The black students rallying against "remnants of apartheid"

YouTube screenshot of "Luister" film Image copyright YouTube/ContrabandCapeTown
Image caption A film about alleged racial discrimination at Stellenbosch University has been watched more than 250,000 times on YouTube

Black students at an elite South African university go viral online, with their complaint about enduring racism

The controversy began when a film was posted on YouTube chronicling the challenges faced by black students at Stellenbosch University, one of Africa's most highly regarded universities. Titled "Luister" - meaning "Listen" in Afrikaans - the film detailed racist incidents and also described how students struggled with Afrikaans lessons. "If you don't speak Afrikaans, you don't belong here," said one interviewee, while another said: "I cannot after 23 years of freedom be in a space where I am fighting to simply go to classes that I pay for, like any other student."

The video has racked up more than 250,000 views. It's also fuelled a campaign by students who are calling for a review of the use of Afrikaans, one of South Africa's 11 official languages and one which developed from the descendants of Dutch, German and French settlers who arrived in the 17th century.

Open Stellenbosch, a group of students and staff working "to purge the oppressive remnants of apartheid" in the university, held a mass demonstration on Tuesday to express their anger against the language policy. The group is demanding that no student should be forced to learn in Afrikaans and all classes must be available in English. "We also are hopeful that many people are now beginning to see that the language policy, despite its stated intentions, safeguards Afrikaans and Afrikaner culture at the expense of black people," it said on Facebook.

The language debate has spilled out well beyond the university campus and has become a talking point across the country and on social media.

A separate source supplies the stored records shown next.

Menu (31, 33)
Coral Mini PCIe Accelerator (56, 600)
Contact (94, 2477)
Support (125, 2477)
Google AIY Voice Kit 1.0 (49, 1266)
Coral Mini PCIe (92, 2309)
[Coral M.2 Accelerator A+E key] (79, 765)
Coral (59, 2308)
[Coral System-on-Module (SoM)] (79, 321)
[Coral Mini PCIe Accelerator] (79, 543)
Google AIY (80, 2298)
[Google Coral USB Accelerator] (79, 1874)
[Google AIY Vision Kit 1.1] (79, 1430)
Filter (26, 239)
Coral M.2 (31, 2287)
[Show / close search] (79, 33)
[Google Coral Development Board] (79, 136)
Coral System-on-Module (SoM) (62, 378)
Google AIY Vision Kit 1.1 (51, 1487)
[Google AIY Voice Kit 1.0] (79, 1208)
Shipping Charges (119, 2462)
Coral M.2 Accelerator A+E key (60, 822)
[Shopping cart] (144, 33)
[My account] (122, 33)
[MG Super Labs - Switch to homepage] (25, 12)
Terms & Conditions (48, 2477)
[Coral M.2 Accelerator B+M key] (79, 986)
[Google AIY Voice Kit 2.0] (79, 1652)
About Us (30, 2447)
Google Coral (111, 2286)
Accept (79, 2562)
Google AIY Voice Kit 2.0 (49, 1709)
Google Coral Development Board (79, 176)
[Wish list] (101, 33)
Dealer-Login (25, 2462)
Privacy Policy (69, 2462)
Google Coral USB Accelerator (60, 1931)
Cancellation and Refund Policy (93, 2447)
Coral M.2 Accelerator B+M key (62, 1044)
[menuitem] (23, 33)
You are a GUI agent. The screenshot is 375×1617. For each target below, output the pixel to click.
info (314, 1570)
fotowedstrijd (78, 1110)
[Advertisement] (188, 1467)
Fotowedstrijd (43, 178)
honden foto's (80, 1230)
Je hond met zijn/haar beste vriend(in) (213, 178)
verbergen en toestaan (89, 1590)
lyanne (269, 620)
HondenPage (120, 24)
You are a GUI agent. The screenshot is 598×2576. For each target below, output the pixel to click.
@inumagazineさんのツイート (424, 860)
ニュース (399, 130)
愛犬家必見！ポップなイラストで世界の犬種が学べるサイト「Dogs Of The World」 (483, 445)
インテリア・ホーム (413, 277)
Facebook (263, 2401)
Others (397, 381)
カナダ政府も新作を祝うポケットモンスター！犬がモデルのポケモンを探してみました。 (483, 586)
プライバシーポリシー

Image copyright Twitter/BTW_ShesAsanda
Image caption Signs at a demonstration at the university made reference to the anti-apartheid Soweto uprising of 1976, which began after a law mandating Afrikaans school lessons

"What started off as a few moans and debates about that language policy has evolved and morphed into a revolution," tweeted one user, while another said: "@OpenStellies challenges me to do better, accept more responsibility and #Luister to pain+anger and reflect on my part in it."

"It's unrealistic to try and keep a university Afrikaans," commented a user on YouTube, "The terrible racism that still harms many is still real, and as long as there's a system that excludes some, even if you argue it's just on the academic level, it will filter through into the campus culture."

The intense reactions to the film also led to the university officials being called before a parliamentary committee. Vice-chancellor Professor Wim de Villiers said Luister made him "extremely uncomfortable."

"Hearing these narratives of racism is painful to me. I'm not going to defend the indefensible. These things are wrong, end of story," he said. In a statement emailed to BBC Trending, the university said it wanted to start discussions with Open Stellenbosch - officials say the activists have so far refused to talk.

But the Open Stellenbosch group has also come under criticism. Social media users noted that one of the people featured in the film was allegedly involved in a clash on a college campus on Tuesday, although the group distanced itself from the student. And some reported that they heard the slogan "One Settler, One Bullet" - an anti-white rallying cry used by an armed group during the anti-apartheid struggle - during the Stellenbosch protest. "It feels like I am not welcome in Stellenbosch," wrote one white blogger.

Comparisons have been drawn between the protest and #BlackLivesMatter, the hashtag used predominantly in the US to protest against police violence. "Solidarity with those participating at the mass march against apartheid culture," tweeted Zellie Imani, an American activist and blogger behind the website Black Culture.